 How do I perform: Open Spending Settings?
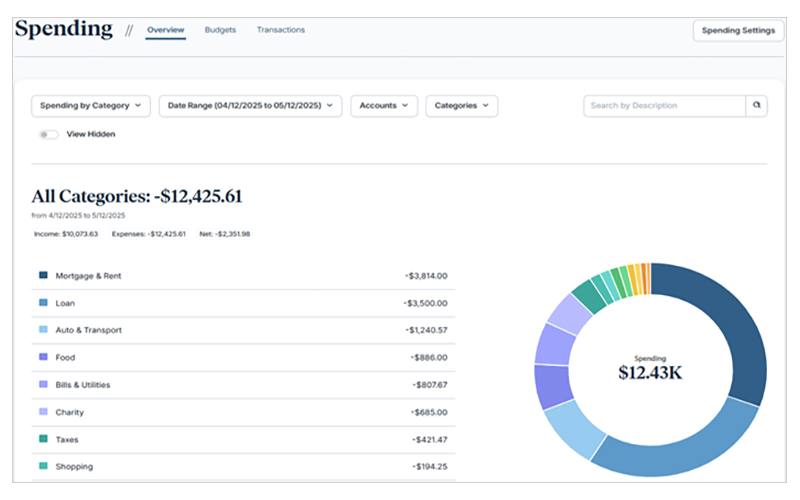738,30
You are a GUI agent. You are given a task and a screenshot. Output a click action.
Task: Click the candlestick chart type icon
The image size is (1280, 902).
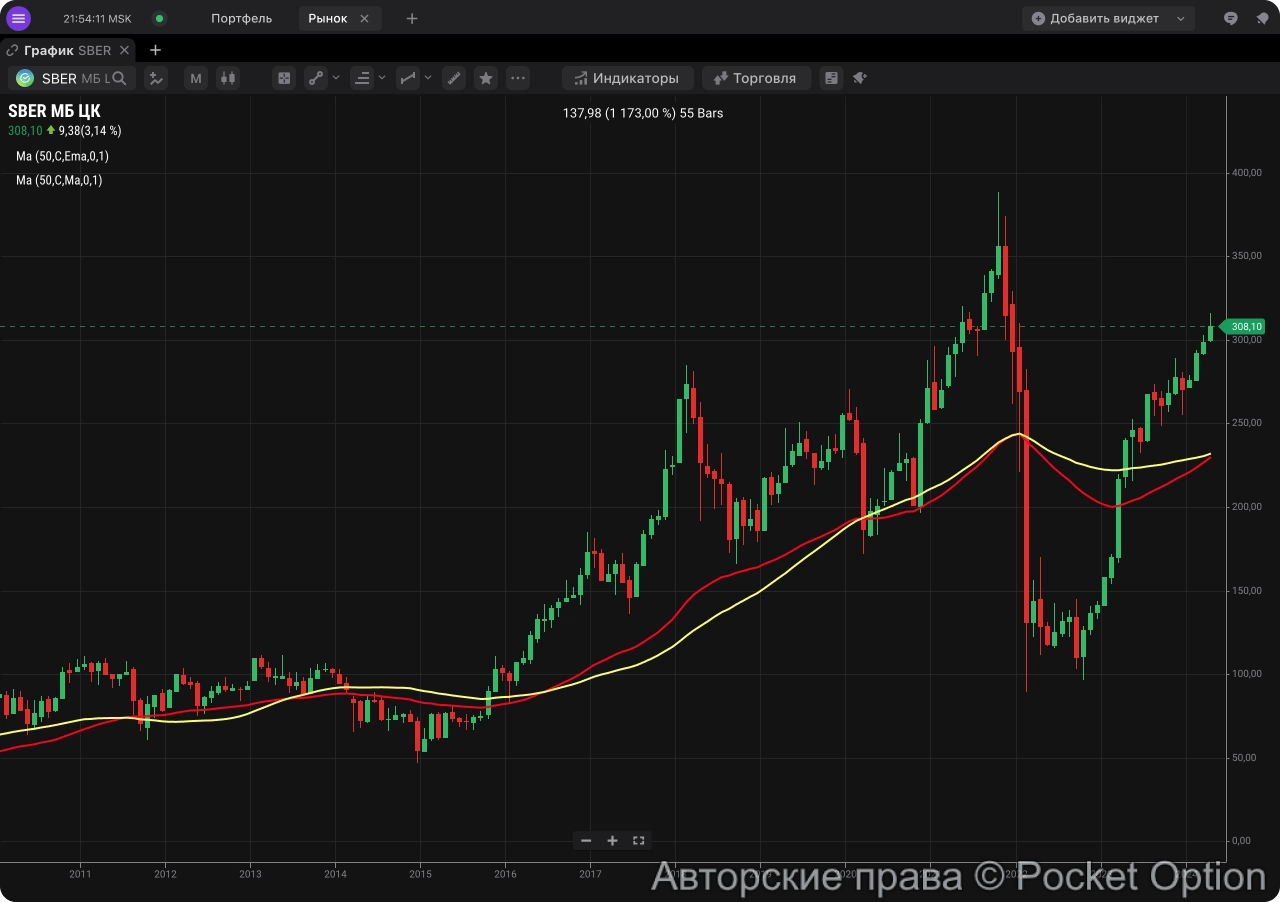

---

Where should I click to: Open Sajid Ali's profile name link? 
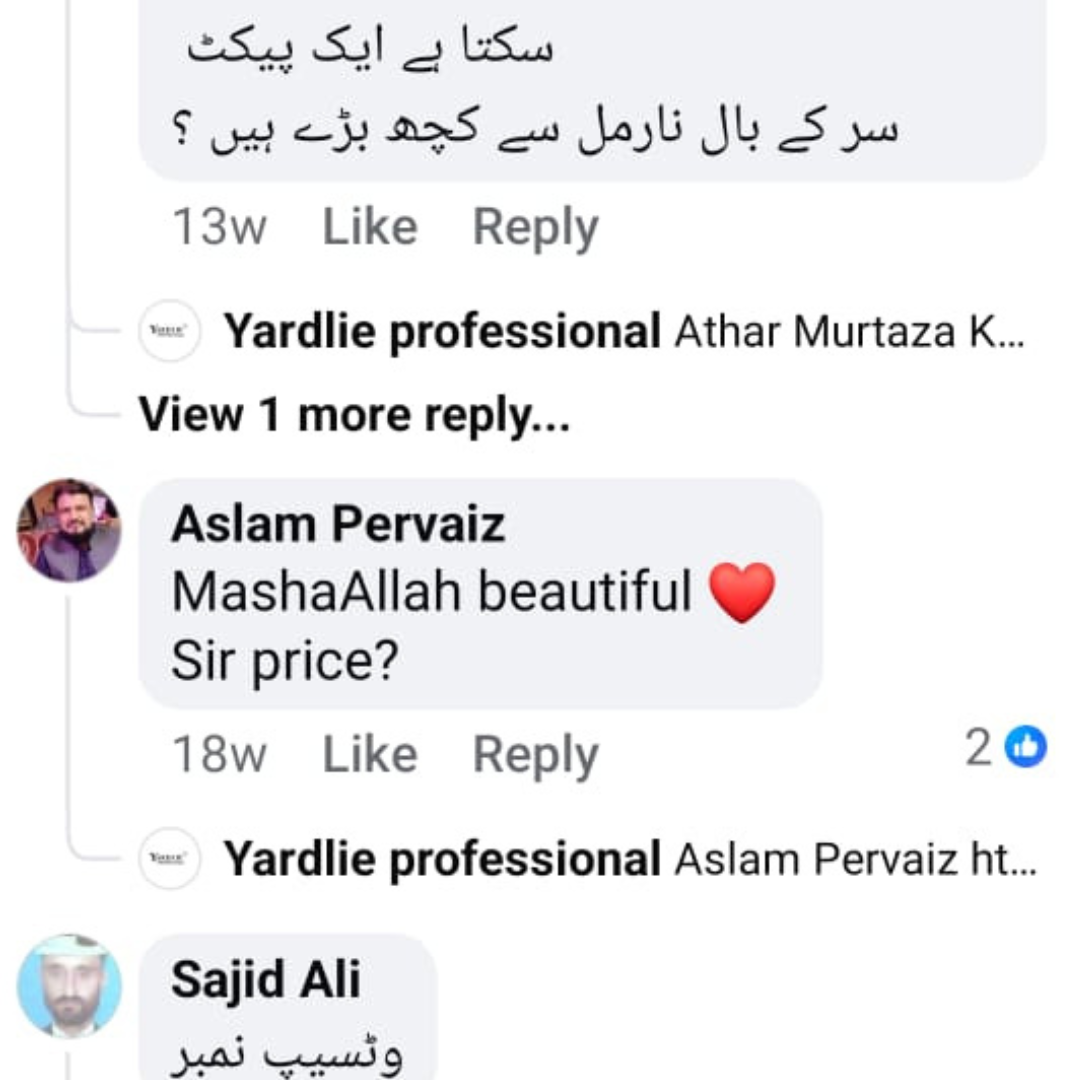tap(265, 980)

---

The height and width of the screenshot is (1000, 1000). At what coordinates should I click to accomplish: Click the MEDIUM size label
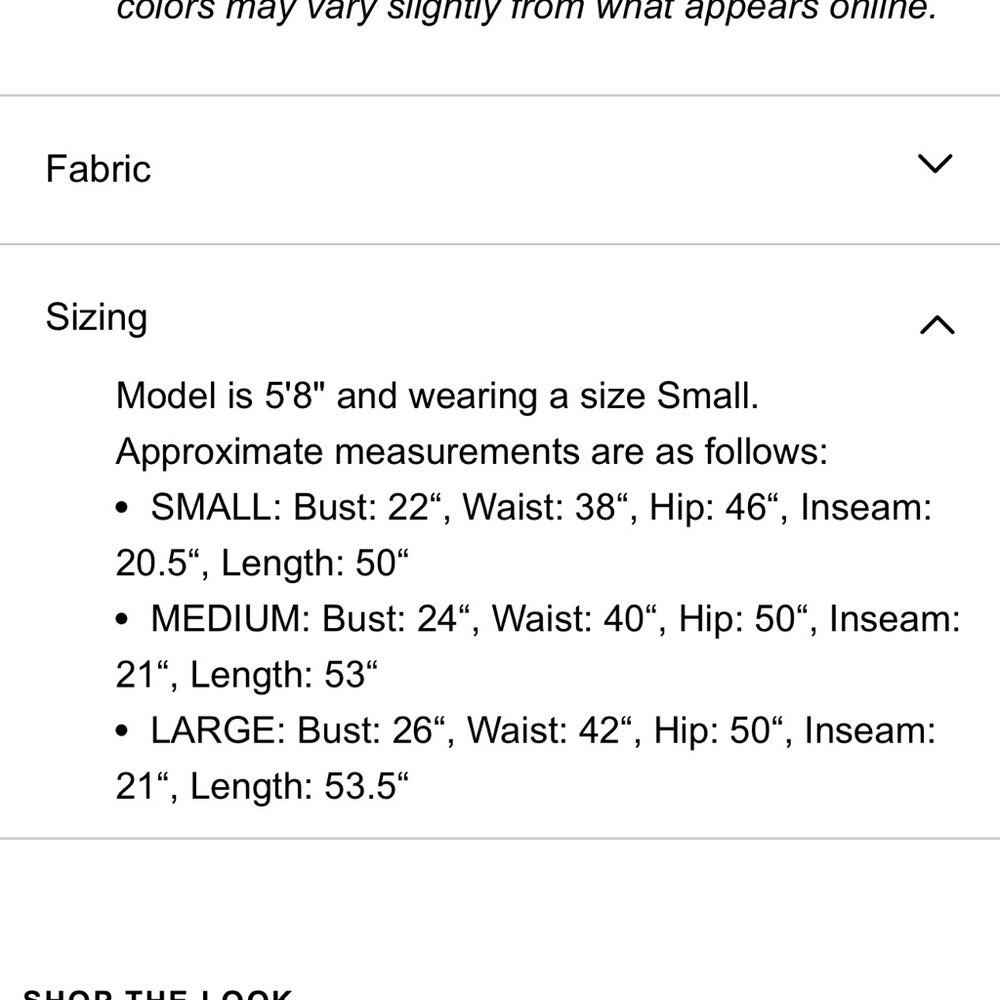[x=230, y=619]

**REQUIRED WORK**
Restate word for word the lines of the data above that begin at the line with "How do I perform: Open Spending Settings?" and end at the line with "The image size is (1280, 902).", keeping both ends and dropping every picture.

**EXERCISE RESPONSE**
 How do I perform: Open Spending Settings?
738,30
You are a GUI agent. You are given a task and a screenshot. Output a click action.
Task: Click the candlestick chart type icon
The image size is (1280, 902).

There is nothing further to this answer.